Dass die Verfassung mit dem Graben eines neuen Tunnels sprichwörtlich ausgehöhlt wurde, wie das Nein-Lager behauptete, konnte man so nicht gelten lassen, und schon gar nicht in Bezug auf den hinkenden Vergleich zur von seiner Partei geforderten konsequenten Behandlung von kriminellen Ausländern. Im Gegensatz zur Durchsetzungsinitiative, die nötig war, um dem Volkswillen Nachdruck zu verleihen, ging es hier ja nicht darum, dass der Staat bisher nichts unternahm, obwohl ihn der Souverän mit der Alpeninitiative dazu verpflichtet hatte. Viel mehr ging es darum, dass der Staat etwas in Zukunft unternahm, ohne dass deshalb automatisch ein Verfassungsartikel in Mitleidenschaft gezogen würde: Niemand hatte die Absicht, die zwei Röhren jemals vierspurig zu befahren. Ausserdem waren Verkehrsdelikte im Katalog der SVP-Initiative ja gar nicht aufgeführt. Den Gegnern fehlte es einfach an Logik.

Schliesslich waren sogar die SBB für die zweite Röhre, wie eine Sprecherin dem «SonntagsBlick» bestätigt hatte – und das war ja auch nur korrekt, schliesslich hatten sie mit dem Gotthard-Basistunnel bereits einen Tunnel bekommen und die Sozialdemokraten mit Moritz Leuenberger ein Verwaltungsratsmandat bei der Implenia. Da war es nur fair, dass mit Doris Leuthard und der Firma Lombardi auch die CVP einmal einen Tunnel bauen durfte.
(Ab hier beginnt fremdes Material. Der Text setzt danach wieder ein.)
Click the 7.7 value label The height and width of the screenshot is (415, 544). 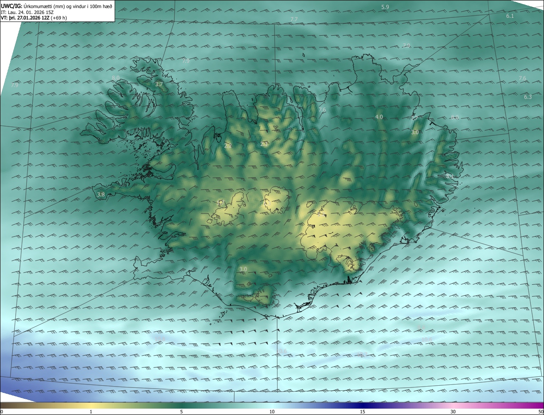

Er, Ulrich Giezendanner, würde dereinst selbstverständlich auch noch einen Tunnel haben. Einen eigenen, einen besseren, einen längeren Tunnel. In Härkingen-Niederbipp, nur einen Steinwurf vom heimischen Rothrist entfernt, sollte dereinst das modernste Tunnelprojekt seinen Anfang nehmen. Eine illustre Trägerschaft hatte soeben die «Cargo Sous Terrain» vorgestellt, eine Gütertransport-U-Bahn von St. Gallen bis Genf mit zahlreichen Umschlag-Hubs im schönen Aargau. Das schrie förmlich nach einem Projekt für die Giezendanner Transport AG. Da konnten Leuthards, Leuenbergers und Lombardis einpacken.

Susi Stühlinger arbeitet derzeit für eine Transportsimulation.